» Data
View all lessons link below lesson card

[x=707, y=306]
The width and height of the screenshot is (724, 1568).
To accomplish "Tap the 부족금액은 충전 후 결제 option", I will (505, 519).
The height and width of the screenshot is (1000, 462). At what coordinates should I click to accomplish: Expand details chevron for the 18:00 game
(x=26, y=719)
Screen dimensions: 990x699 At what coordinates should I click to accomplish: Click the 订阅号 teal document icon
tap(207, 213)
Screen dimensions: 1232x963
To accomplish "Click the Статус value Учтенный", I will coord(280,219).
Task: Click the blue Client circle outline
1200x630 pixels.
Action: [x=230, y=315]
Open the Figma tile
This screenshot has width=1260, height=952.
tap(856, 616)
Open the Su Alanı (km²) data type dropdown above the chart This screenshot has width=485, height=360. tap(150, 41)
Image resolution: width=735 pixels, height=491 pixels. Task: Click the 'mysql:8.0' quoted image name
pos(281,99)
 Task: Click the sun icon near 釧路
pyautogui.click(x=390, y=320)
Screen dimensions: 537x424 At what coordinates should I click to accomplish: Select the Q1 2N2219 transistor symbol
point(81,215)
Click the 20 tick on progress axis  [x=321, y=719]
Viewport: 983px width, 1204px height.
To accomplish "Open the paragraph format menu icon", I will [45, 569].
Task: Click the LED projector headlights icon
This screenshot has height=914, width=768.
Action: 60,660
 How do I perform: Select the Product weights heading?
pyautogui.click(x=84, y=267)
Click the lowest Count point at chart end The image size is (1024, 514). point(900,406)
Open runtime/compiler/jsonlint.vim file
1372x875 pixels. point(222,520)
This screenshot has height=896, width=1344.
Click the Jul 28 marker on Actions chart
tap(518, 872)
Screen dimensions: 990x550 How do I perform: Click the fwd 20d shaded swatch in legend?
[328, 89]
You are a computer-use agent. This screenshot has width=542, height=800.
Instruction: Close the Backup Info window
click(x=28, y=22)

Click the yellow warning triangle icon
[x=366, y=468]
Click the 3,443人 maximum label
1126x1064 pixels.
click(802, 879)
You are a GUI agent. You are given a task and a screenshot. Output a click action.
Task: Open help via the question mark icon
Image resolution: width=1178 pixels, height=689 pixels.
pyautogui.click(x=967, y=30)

» Task brief
Report how many lines in the listing above hold the string "agent", giving the number and no other words.

» Solution below
2